======== DATA

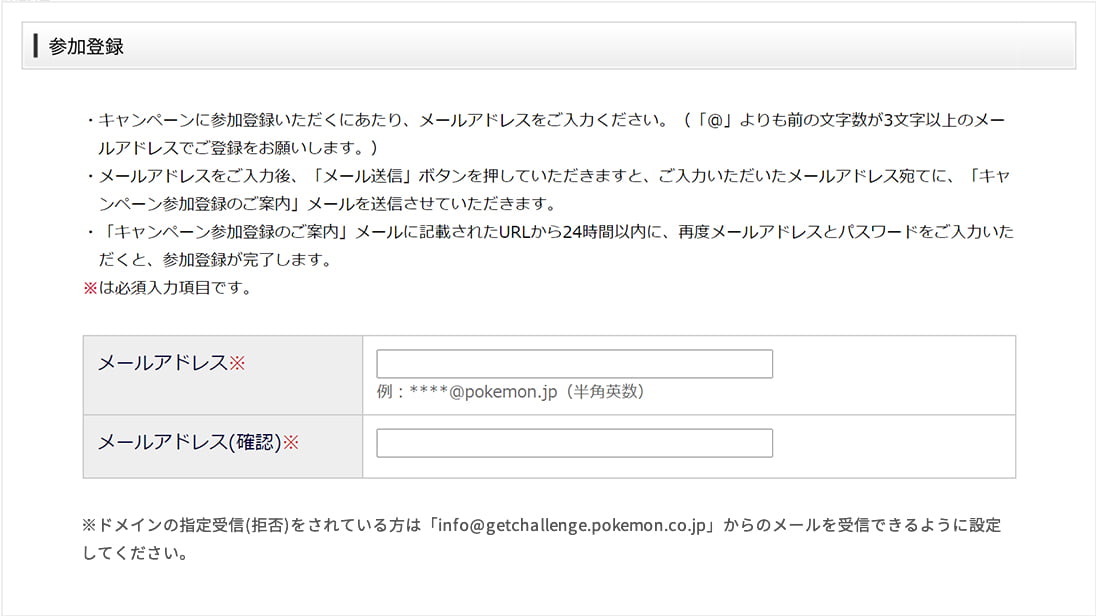Click the メールアドレス input field
The image size is (1096, 616).
(x=574, y=364)
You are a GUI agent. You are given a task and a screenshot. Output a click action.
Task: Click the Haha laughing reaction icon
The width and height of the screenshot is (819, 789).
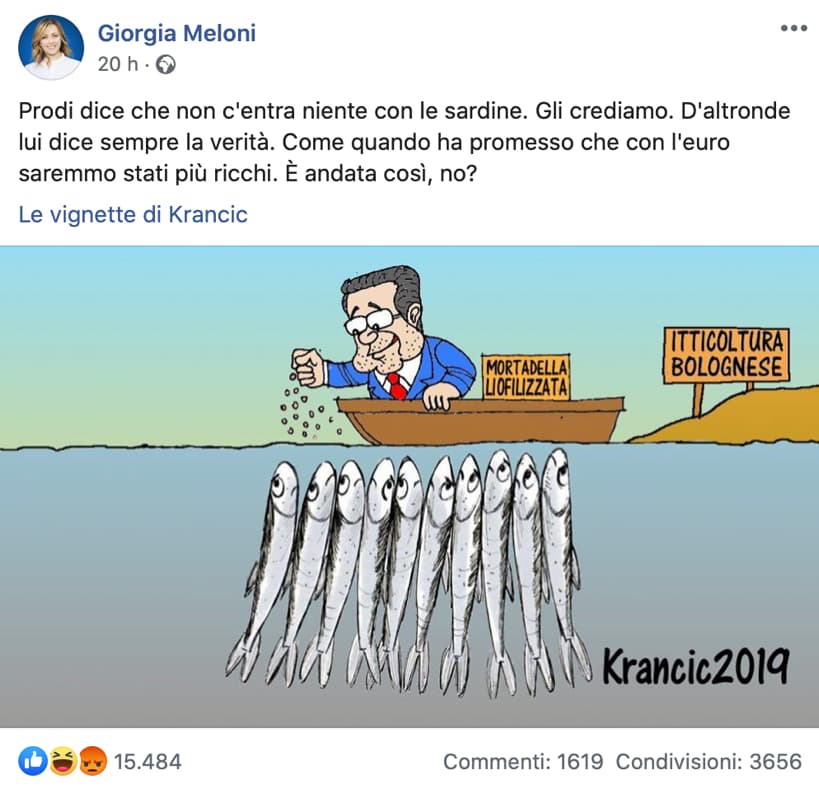(x=63, y=762)
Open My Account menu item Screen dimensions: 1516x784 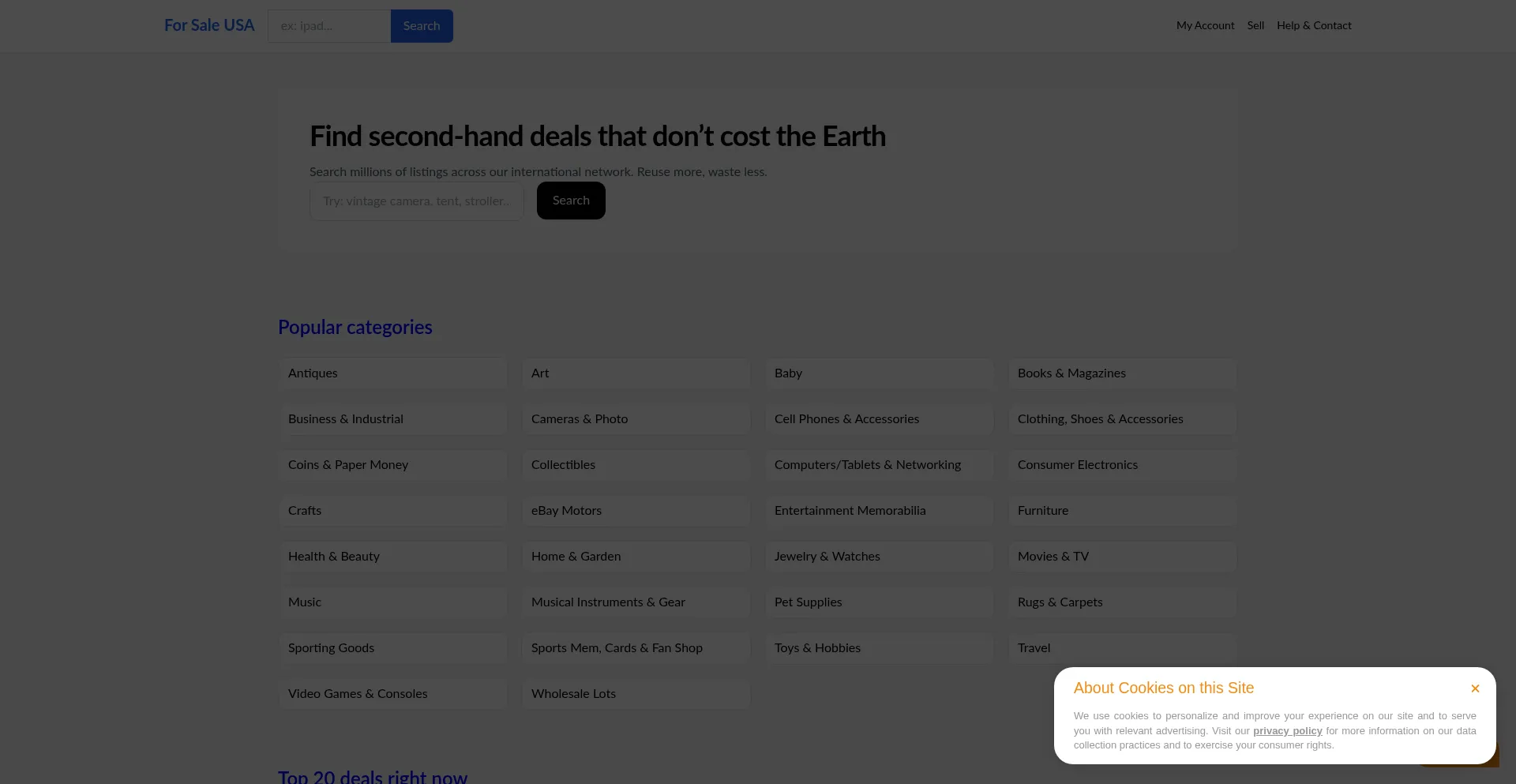(1205, 25)
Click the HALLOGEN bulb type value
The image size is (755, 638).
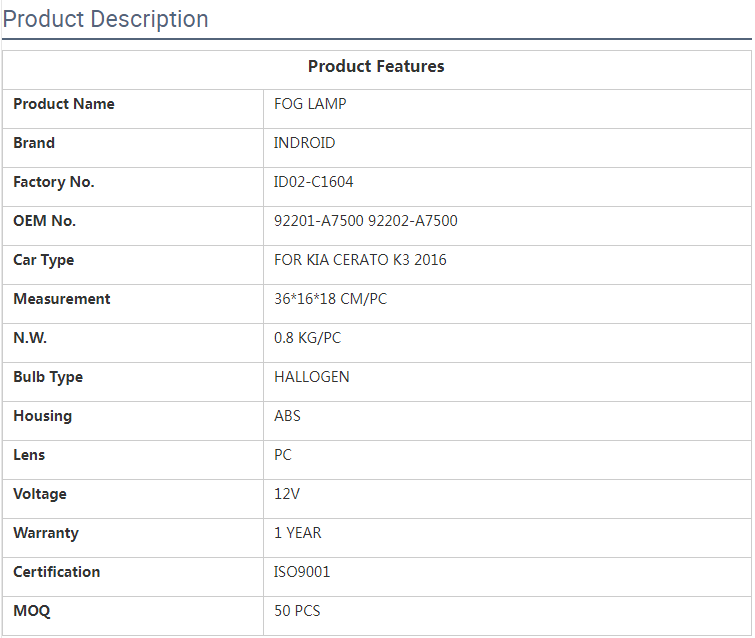click(x=312, y=377)
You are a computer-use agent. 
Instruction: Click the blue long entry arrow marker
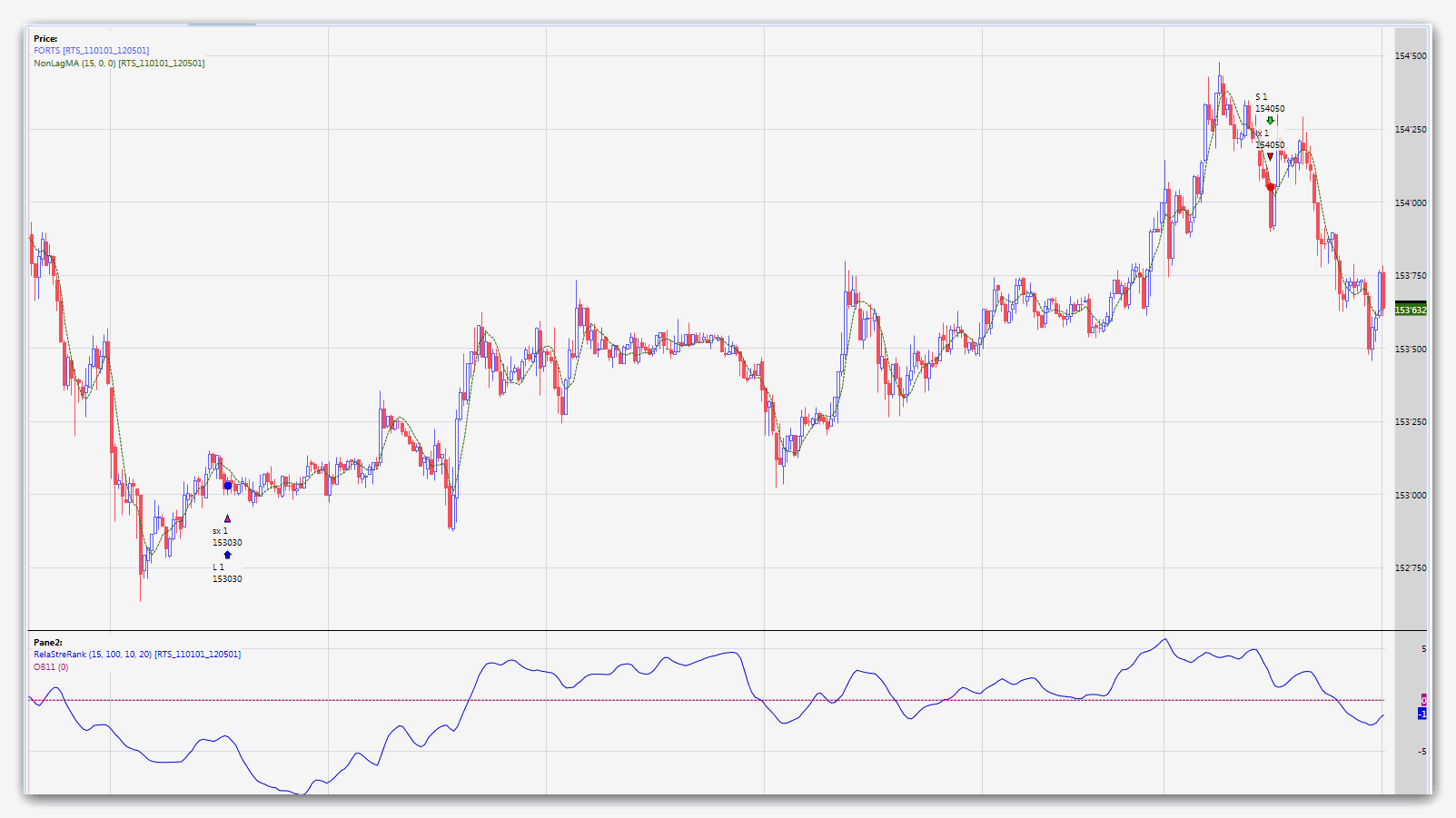227,555
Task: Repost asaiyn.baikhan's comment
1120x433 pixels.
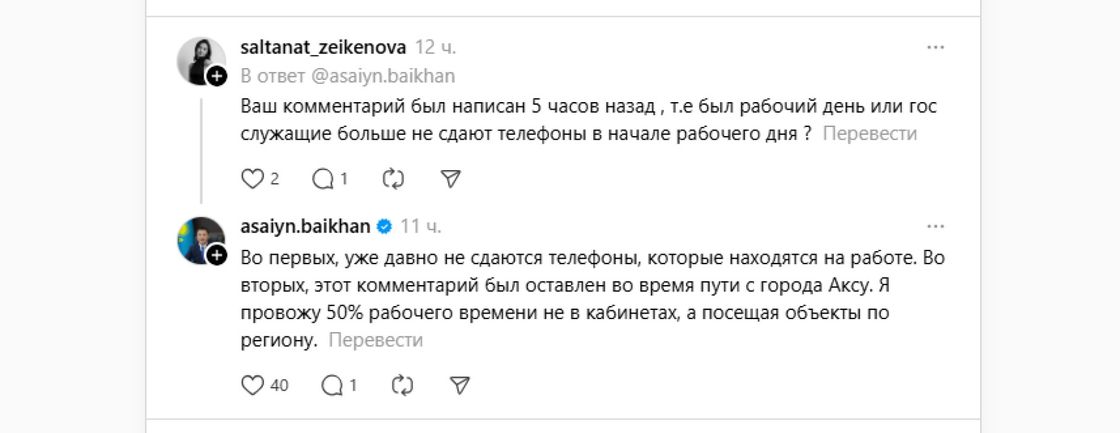Action: click(402, 385)
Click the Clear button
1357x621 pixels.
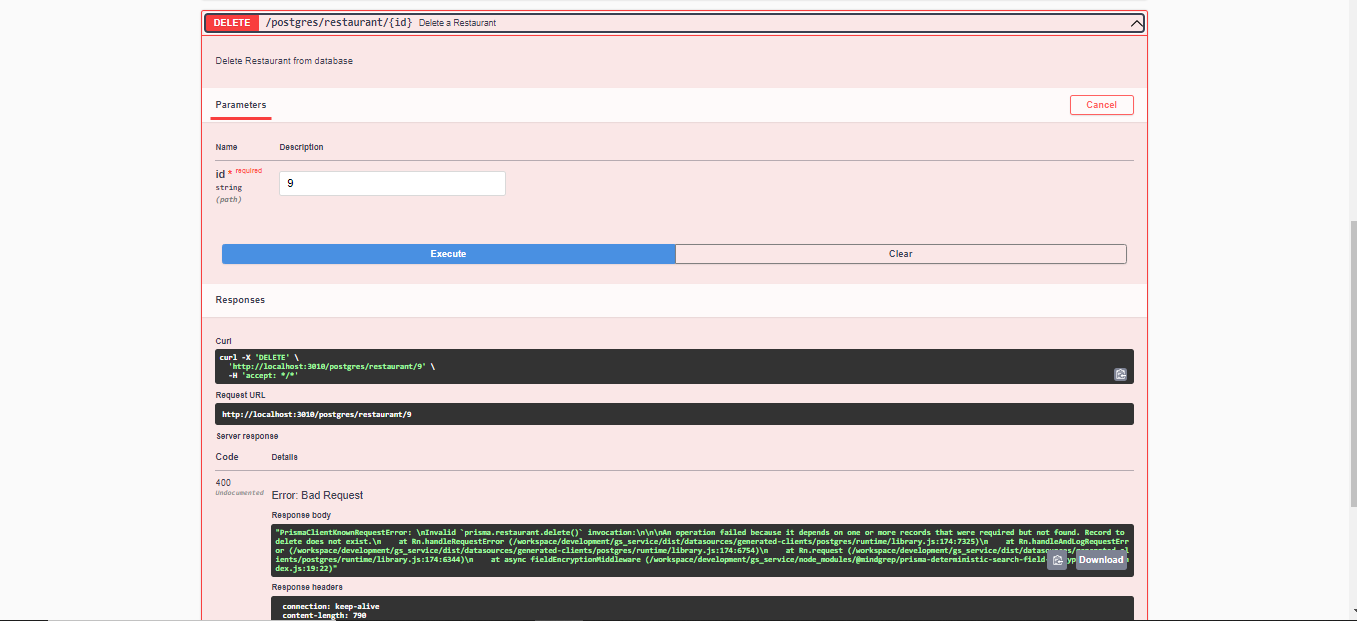coord(899,253)
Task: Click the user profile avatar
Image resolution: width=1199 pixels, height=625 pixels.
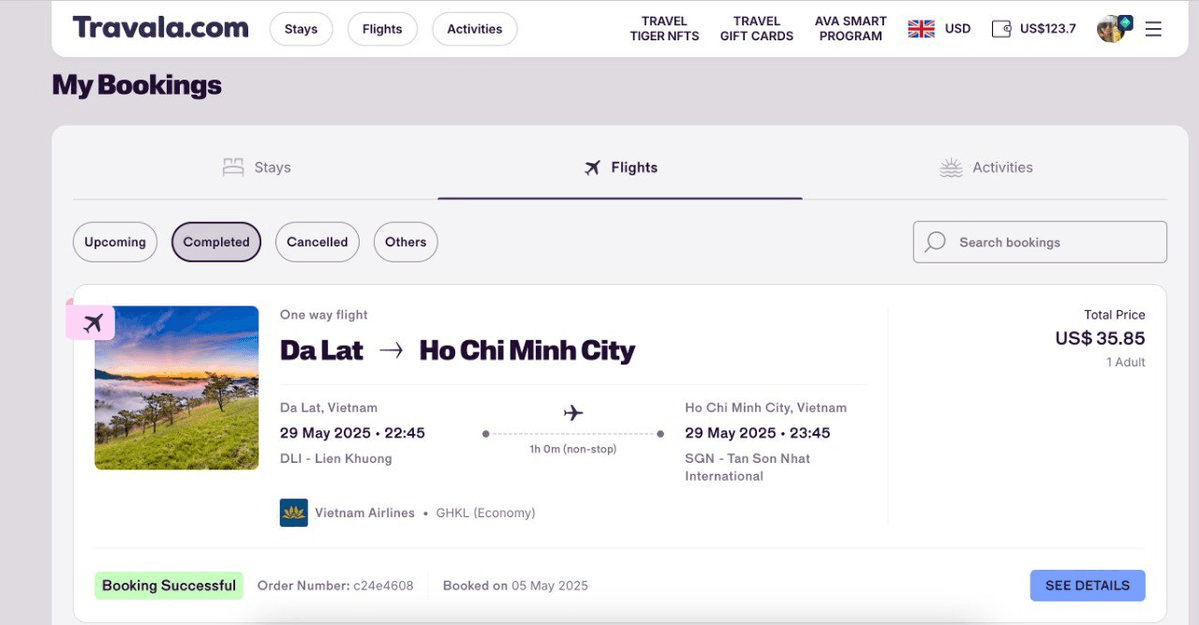Action: pyautogui.click(x=1112, y=29)
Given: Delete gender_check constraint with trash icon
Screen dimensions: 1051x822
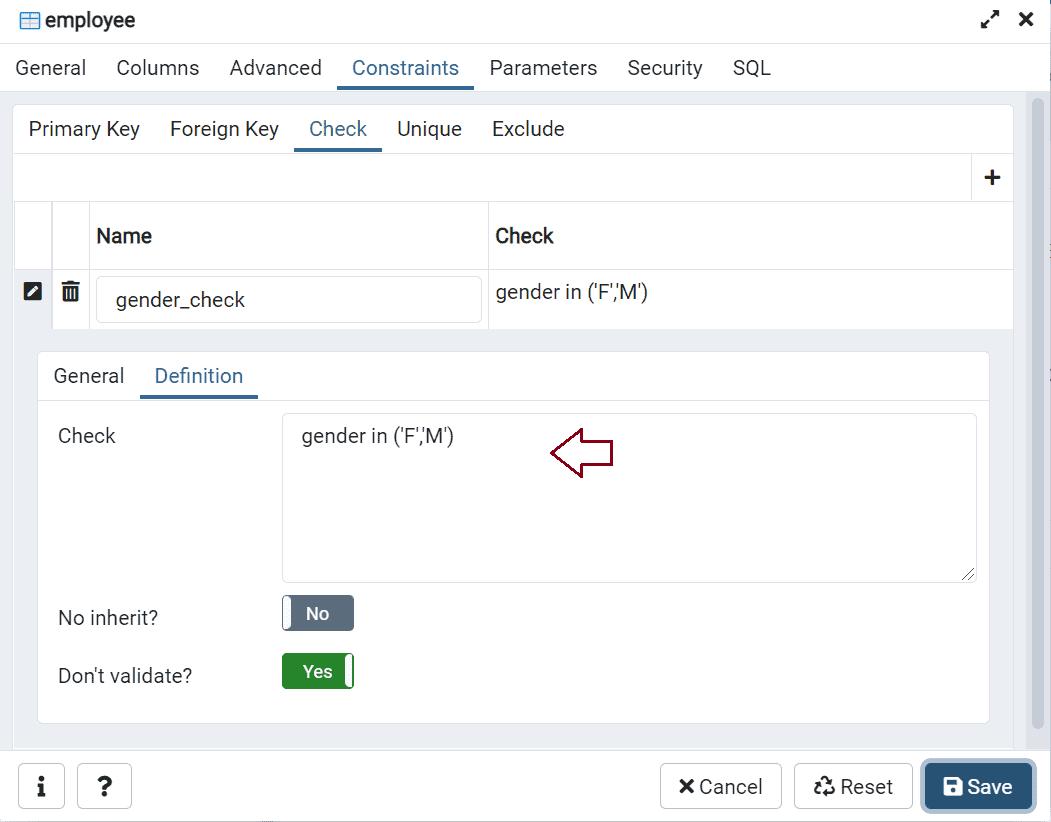Looking at the screenshot, I should tap(71, 291).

================

■ **WHAT IS REQUIRED**
Wherever the string "agent" is found in the listing above, copy the line that contains it.

■ **COMPLETED TASK**
You are a GUI agent. You are given a task and a screenshot. Output a click action.
You are a computer-use agent. 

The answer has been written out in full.